By putting this back to E(Z1) and after some rearrangement of the terms, we get

$$\begin{array}{*{20}l} E(Z_{1}) = (1-p_{2})^{n} \left(\frac{p_{1}}{1-p_{2}}\right) \sum_{b=0}^{n}\left({n \atop b}\right)\left(\frac{p_{2}}{1-p_{2}}\right)^{b}\frac{n-b}{b+1}. \end{array} $$
(9)

We continue by splitting the following fraction into two terms

$$\frac{n-b}{b+1} = \frac{n+1}{b+1} - 1. $$

By this, the sum in (9) splits into two parts

$$E(Z_{1}) = A + B, $$

where

$$\begin{array}{*{20}l} A&=(1-p_{2})^{n} \left(\frac{p_{1}}{1-p_{2}}\right) \sum_{b=0}^{n}\left({n \atop b}\right)\left(\frac{p_{2}}{1-p_{2}}\right)^{b}\frac{n+1}{b+1},\\ B&=(1-p_{2})^{n} \left(\frac{p_{1}}{1-p_{2}}\right) \sum_{b=0}^{n}\left({n \atop b}\right)\left(\frac{p_{2}}{1-p_{2}}\right)^{b} (-1). \end{array} $$

With \(\left ({n \atop b}\right)\frac {n+1}{b+1}=\left ({n+1 \atop b+1}\right)\) and some rearrangement of the terms, we obtain

$$A=\frac{p_{1}}{p_{2}}\left(\frac{1}{1-p_{2}} - (1-p_{2})^{n}\right), $$

and a straightforward calculation of B yields

$$B=-\frac{p_{1}}{1-p_{2}}. $$

Finally, after putting A and B together, we get

$$E(Z_{1}) = A+B = \frac{p_{1}}{p_{2}} - \frac{p_{1}}{p_{2}}(1-p_{2})^{n} = \frac{p_{1}}{p_{2}}\left(1 - (1-p_{2})^{n}\right). $$

Proof of Theorem 2

The proof of Theorem 2 relies on a series of lemmas and corollaries. For a better navigation through the proof, see Fig. 5 for the proof scheme.

*Given task 1*: Give only the number of lines in the rows below that contain the word "dimensions".

*Data for processing*:
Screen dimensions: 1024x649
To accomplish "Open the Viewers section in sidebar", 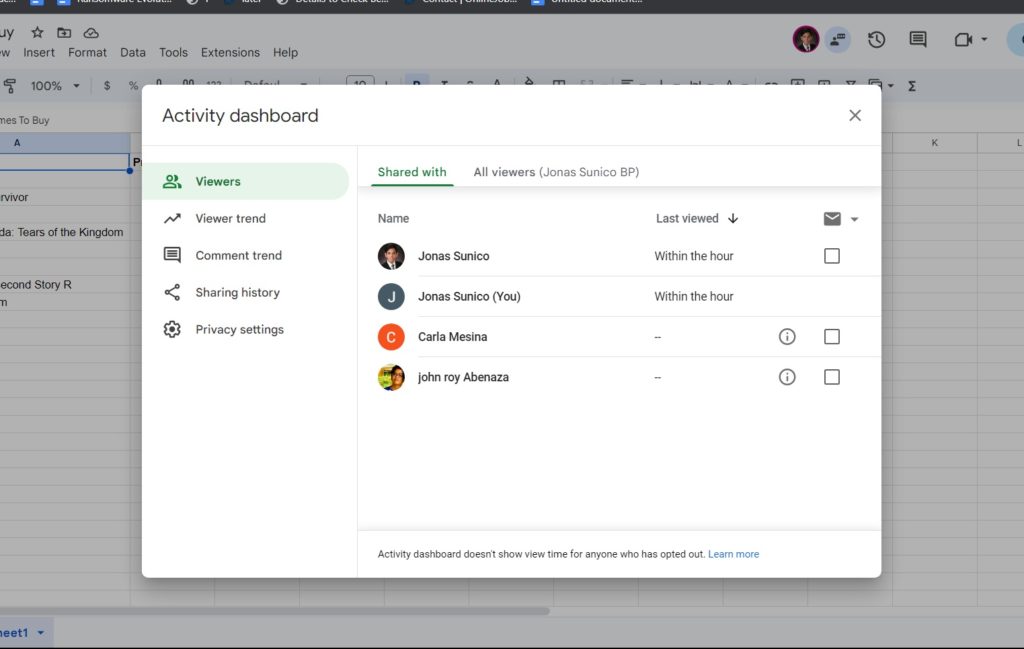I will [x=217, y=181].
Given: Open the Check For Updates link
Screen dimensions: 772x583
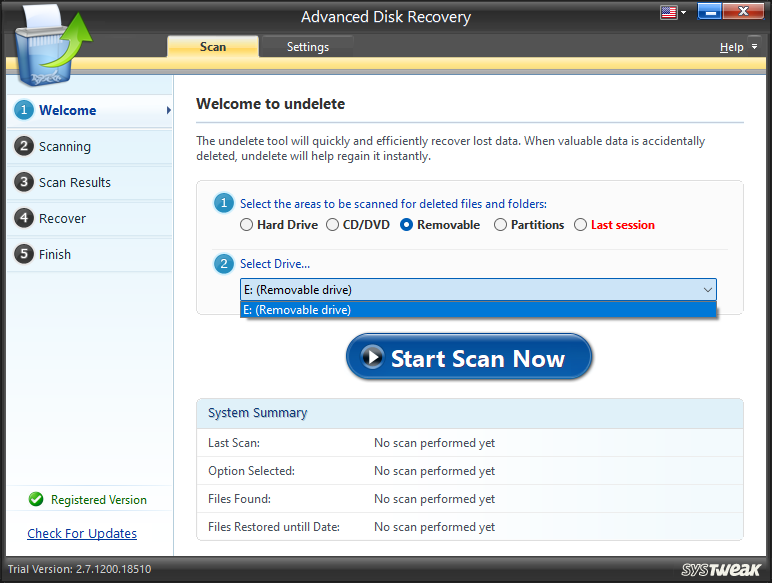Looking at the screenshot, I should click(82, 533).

* * *

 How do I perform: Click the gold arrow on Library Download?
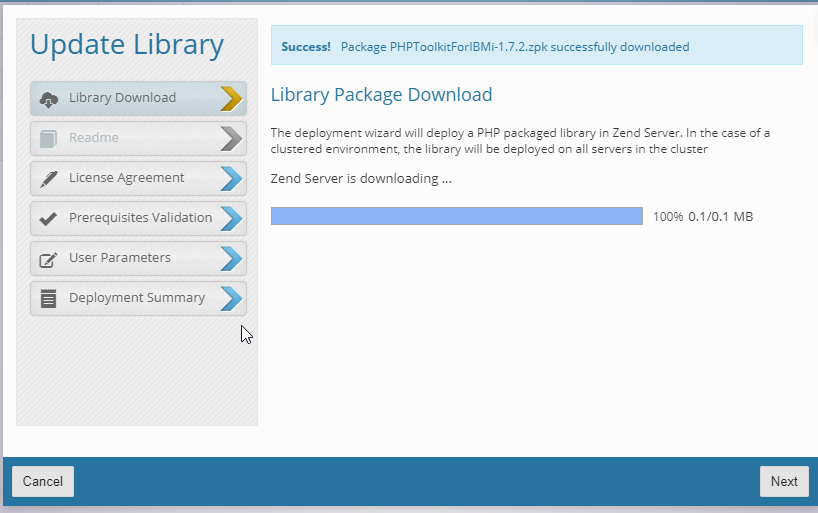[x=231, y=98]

--

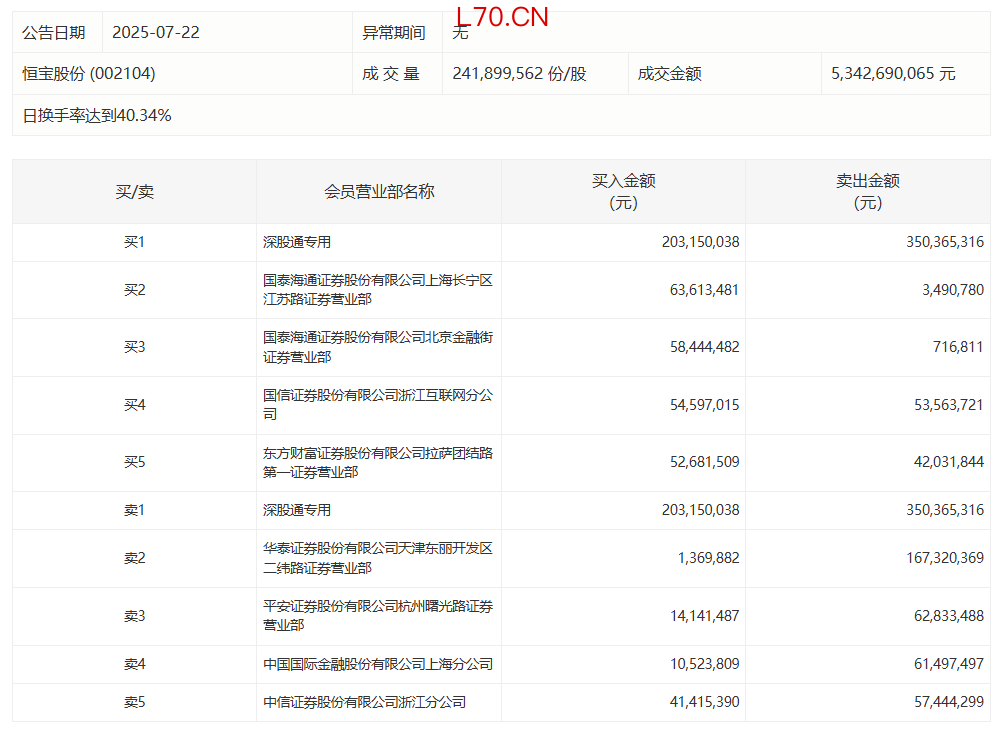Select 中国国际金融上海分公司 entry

*Given task 2*: Update the derivation above, starting at the words "Finally, after putting" and stopping after "the proof scheme.". Replace "Theorem 2" with "Theorem 3" throughout.

*Exercise output 1*: 2

*Exercise output 2*:
Finally, after putting A and B together, we get

$$E(Z_{1}) = A+B = \frac{p_{1}}{p_{2}} - \frac{p_{1}}{p_{2}}(1-p_{2})^{n} = \frac{p_{1}}{p_{2}}\left(1 - (1-p_{2})^{n}\right). $$

Proof of Theorem 3

The proof of Theorem 3 relies on a series of lemmas and corollaries. For a better navigation through the proof, see Fig. 5 for the proof scheme.